Extract to read ::
/---
Software Testing Techniques/Methods
There are
different types of techniques and methodologies involved in this testing; both
mean different things.
White box
testing: White box testing is done by the Developers. This requires knowledge
of the internal coding of the software.
White box
testing is concerned with testing the implementation of the program. The intent
of this testing is not to exercise all the different input or output
conditions, but to exercise different programming structures and data
structures used in the program. It is commonly called structural testing. White box
testing mainly applicable to lower levels of testing: Unit testing and
Integration Testing. Implementation
knowledge is required for white box testing.
Black box
testing: Black box
testing is done by the professional testing team. This does not require
knowledge of internal coding of the application. Testing the application
against the functionality of the application without the knowledge of internal
coding of the software.
In Black box
testing the structure of the program is not considered. Test cases are decided
solely on the basis of the requirements or specification of the program or
module.
Black box
testing mainly applicable to higher levels of testing: Acceptance Testing and
System Testing. Implementation
knowledge is not required for black box testing.
\---
Material ::
/---
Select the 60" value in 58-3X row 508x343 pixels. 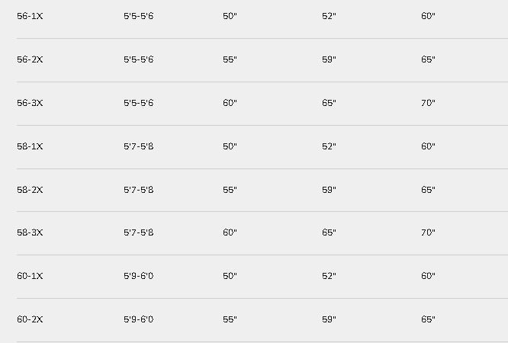click(230, 232)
\---
What this exercise asks ::
A – In the passage on software testing techniques, who carries out black box testing?
B – Reproduce the passage on software testing techniques word for word, from "Software Testing Techniques/Methods" up to and including "internal coding of the software.".

Written answers ::
A – The professional testing team.

B –
Software Testing Techniques/Methods
There are
different types of techniques and methodologies involved in this testing; both
mean different things.
White box
testing: White box testing is done by the Developers. This requires knowledge
of the internal coding of the software.